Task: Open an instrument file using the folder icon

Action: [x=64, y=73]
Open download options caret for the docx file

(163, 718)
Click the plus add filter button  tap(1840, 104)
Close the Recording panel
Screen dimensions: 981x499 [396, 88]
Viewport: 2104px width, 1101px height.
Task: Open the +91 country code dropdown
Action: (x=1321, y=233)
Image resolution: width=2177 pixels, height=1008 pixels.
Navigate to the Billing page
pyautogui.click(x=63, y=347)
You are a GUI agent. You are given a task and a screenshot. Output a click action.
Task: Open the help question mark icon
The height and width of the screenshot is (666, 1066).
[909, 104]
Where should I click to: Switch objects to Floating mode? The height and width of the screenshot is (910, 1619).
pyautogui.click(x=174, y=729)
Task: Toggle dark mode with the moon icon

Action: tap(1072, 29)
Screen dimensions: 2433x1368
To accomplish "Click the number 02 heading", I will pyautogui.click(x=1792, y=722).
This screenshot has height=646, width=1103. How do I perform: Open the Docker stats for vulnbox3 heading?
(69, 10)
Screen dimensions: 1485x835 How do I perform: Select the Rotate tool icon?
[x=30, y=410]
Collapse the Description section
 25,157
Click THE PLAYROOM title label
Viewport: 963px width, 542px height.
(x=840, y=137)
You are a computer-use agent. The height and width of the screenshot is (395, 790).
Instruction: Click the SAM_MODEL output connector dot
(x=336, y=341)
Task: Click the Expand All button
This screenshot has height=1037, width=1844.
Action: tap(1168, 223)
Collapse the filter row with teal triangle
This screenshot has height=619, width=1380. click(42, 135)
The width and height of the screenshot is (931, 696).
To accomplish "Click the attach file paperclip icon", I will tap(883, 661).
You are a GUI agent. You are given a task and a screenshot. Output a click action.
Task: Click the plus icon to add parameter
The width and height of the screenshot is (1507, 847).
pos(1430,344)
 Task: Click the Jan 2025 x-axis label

++++++++

TASK DIRECTIONS
Above are the records; report each line in them that includes the word "plus".

TASK SOLUTION
Click the plus add filter button  tap(1840, 104)
Task: Click the plus icon to add parameter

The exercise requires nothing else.